**TO BE DONE**. Reproduce every line of the listing below, requests included, scaling each answer coordinate by 1.75 and rounding to whole numbers, with halves rounded up. Leave the pictures out of your output.

**DATA RECORDS**.

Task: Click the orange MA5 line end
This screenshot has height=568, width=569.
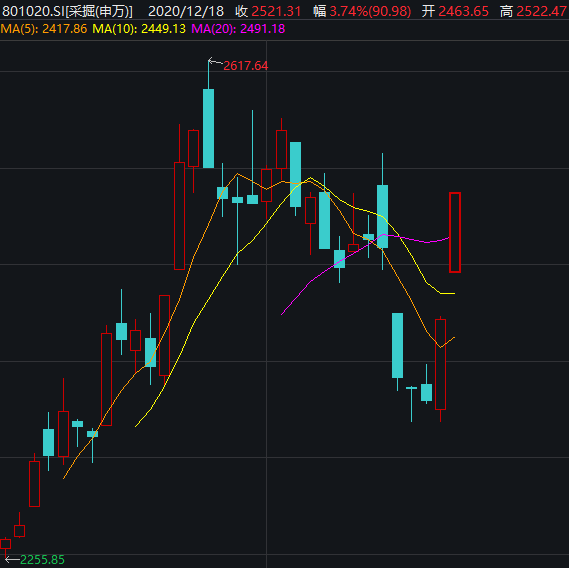Action: 452,339
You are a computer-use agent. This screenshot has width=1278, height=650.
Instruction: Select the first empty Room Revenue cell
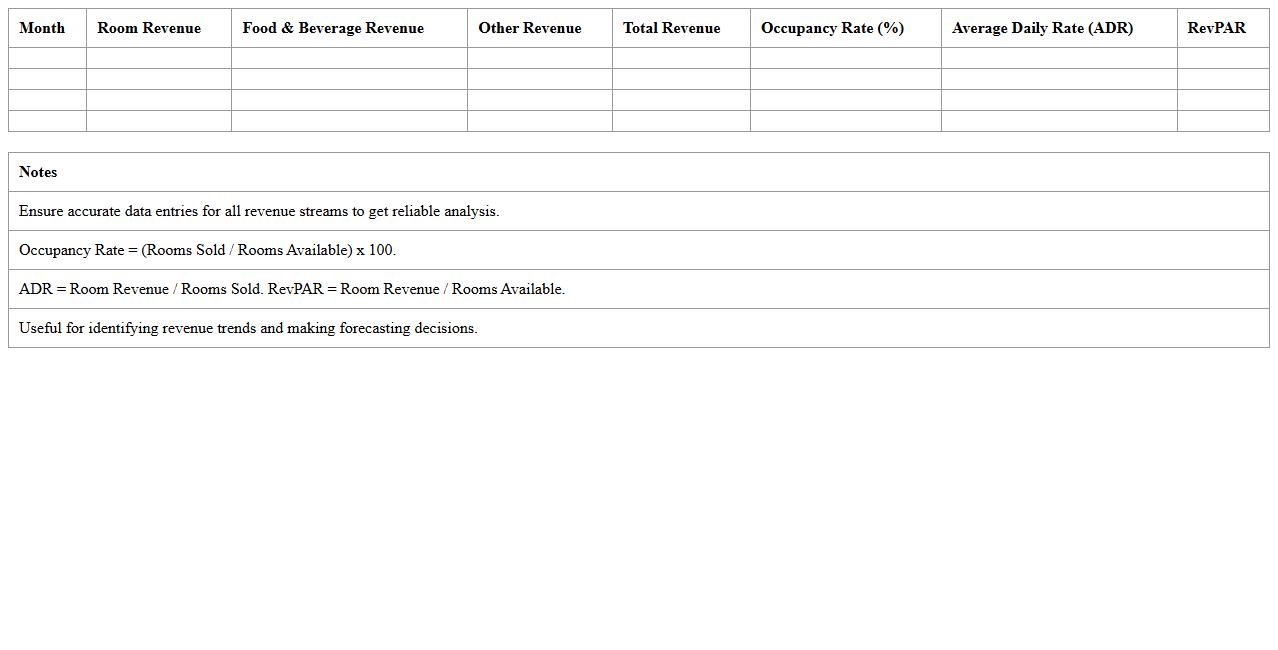158,57
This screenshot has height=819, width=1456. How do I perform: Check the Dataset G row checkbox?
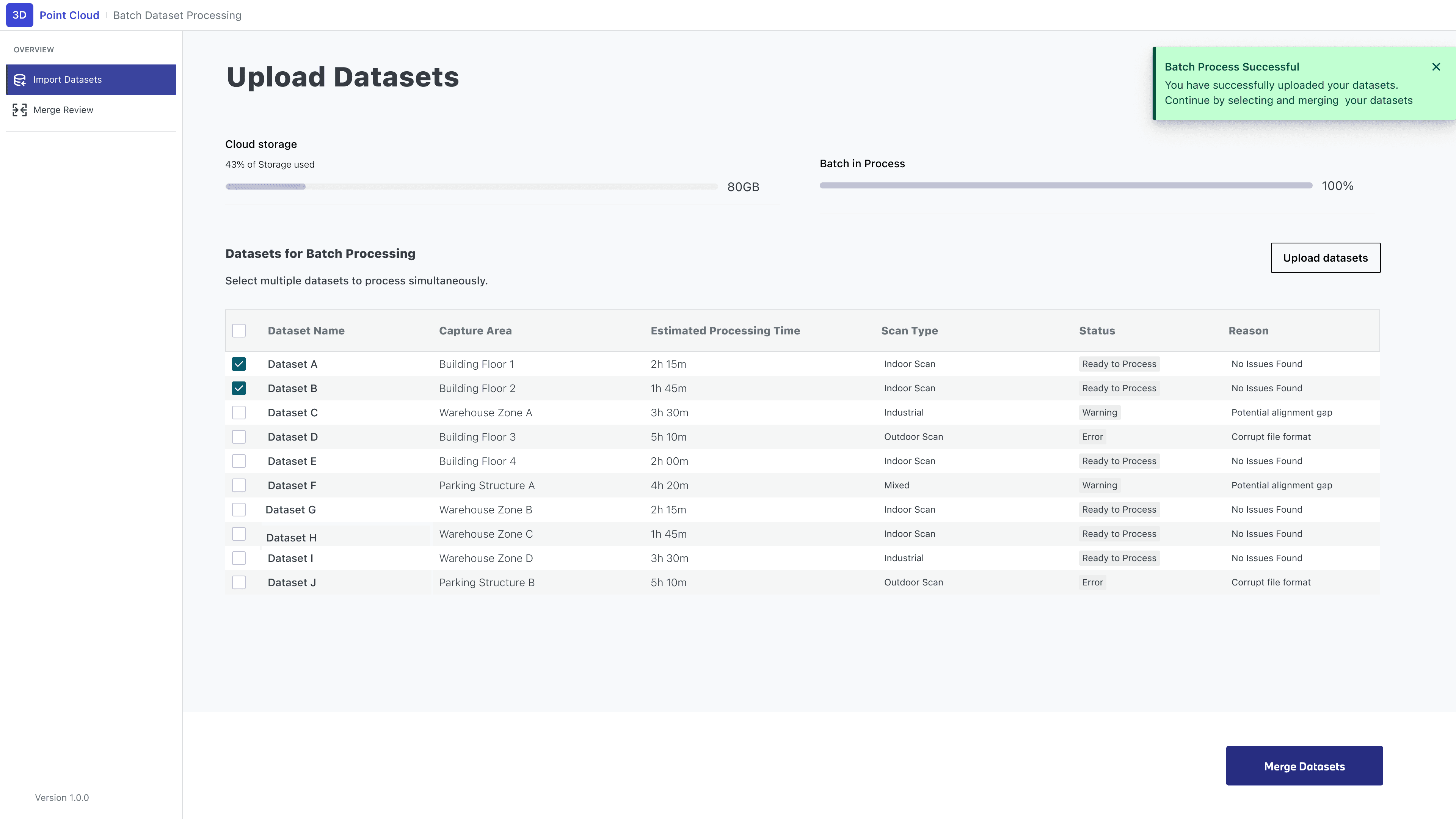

**OUTPUT FOR THIS EXERCISE**.
Task: Click the orange MA5 line end
This screenshot has height=568, width=569.
Action: 791,593
You are a computer-use agent. This screenshot has width=1278, height=650.
Instruction: Select the first empty Room Revenue cell
277,100
This screenshot has height=819, width=1456. How do I perform: Check the Dataset G row checkbox?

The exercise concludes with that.